Permanent Life Insurance

Life insurance is meant to provide financial compensation to beneficiaries or towards a bequest when a person dies. The most common, and cheapest, form is Term Life Insurance, but as the term increases, it becomes Permanent Life Insurance, that is one that is valid as long as a person is alive. Unfortunately, to complicate things further, many insurance brokers will push the idea of life insurance combined with an investment product. These product could be marketed as “Whole Life”, “Participating Life”, or “Universal Life” insurance. While the details between these products offered by many insurance companies can vary, they are generally plagued with high fees. Read on for details…

Permanent Life Insurance

As discussed in a previous blog post, usually the best kind of life insurance is Term Life, where the insurance period is as long as necessary.

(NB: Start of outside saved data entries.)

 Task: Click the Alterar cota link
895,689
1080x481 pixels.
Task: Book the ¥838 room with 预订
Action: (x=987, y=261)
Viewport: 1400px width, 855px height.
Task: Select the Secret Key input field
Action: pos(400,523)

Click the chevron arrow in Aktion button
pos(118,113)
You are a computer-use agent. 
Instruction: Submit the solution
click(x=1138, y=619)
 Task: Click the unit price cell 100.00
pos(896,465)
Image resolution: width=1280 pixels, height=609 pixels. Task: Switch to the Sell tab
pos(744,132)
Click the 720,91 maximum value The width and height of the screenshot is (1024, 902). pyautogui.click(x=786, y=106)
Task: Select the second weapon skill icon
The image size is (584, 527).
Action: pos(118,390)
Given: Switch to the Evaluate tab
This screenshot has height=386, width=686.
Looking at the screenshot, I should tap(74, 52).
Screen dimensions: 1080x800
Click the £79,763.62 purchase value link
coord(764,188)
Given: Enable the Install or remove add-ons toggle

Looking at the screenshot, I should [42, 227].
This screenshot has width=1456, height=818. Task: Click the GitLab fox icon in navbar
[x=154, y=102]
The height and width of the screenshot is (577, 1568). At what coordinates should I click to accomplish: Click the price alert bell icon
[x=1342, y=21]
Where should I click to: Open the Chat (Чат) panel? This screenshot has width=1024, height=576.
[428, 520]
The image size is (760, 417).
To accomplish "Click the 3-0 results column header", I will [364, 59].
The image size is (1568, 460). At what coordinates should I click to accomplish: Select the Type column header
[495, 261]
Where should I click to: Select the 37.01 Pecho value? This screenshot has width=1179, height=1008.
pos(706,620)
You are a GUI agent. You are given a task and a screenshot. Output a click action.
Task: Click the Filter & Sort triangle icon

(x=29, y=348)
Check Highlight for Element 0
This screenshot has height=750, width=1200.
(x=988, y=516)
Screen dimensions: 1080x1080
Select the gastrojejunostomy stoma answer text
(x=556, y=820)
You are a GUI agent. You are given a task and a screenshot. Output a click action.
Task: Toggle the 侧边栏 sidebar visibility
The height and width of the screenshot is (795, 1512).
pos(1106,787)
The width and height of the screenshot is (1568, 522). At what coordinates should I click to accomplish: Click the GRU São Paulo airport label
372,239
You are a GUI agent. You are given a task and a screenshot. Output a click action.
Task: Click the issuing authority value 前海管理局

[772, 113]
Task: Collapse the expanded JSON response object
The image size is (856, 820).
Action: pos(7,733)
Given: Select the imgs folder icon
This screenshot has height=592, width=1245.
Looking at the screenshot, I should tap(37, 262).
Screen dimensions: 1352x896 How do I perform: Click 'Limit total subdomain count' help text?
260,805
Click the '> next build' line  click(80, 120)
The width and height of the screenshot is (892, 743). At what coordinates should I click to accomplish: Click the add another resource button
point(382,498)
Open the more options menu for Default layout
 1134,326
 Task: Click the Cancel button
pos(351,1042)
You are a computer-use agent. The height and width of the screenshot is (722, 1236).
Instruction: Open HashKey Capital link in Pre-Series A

This is a very simple product to understand: you pay premiums for a set number of years, and on your death your beneficiaries get a fixed amount.

Permanent Life Insurance is different because there is no term. You pay premiums forever (or sometimes for a set number of years), and when you eventually die your beneficiaries receive the payout. This kind of insurance is useful if a payout is desired to leave an inheritance to beneficiaries or towards a bequest.

Life Insurance Plus Investment

Many insurance companies offer a life insurance product that allows you to pay higher premiums than for term or permanent life insurance, and in exchange the insurance company invests these overpayments. Depending on the flexibility you are offered, these products are sold under different names.

Both “Whole Life” and “Participating Life” insurance refer to the same thing. The excess premiums you pay into the plan get pooled with other participants and invested as the insurance company deems appropriate. Generally, this money is well invested and provides stable returns, but the hidden fees (the equivalent of a Management Expense Ratio, or MER) eat a significant portion of the profits, as would investing in any high fee fund.

The other kind of insurance-investment product is “Universal Life” insurance, where you are given a list of mutual funds offered by the insurance provider, and you can pick where your excess contributions are to be allocated. This is much more transparent than Whole Life, but most insurance companies will only offer high-MER mutual funds to choose from.

Complicated Products are Meant to be Sold

The general guideline is to avoid a product that you do not fully understand. Life insurance with investment options is a product that has so much complexity built in, that it is best avoided entirely. The products are set up to have many layers of fees so that the potential buyer has no way to compare the products against one another.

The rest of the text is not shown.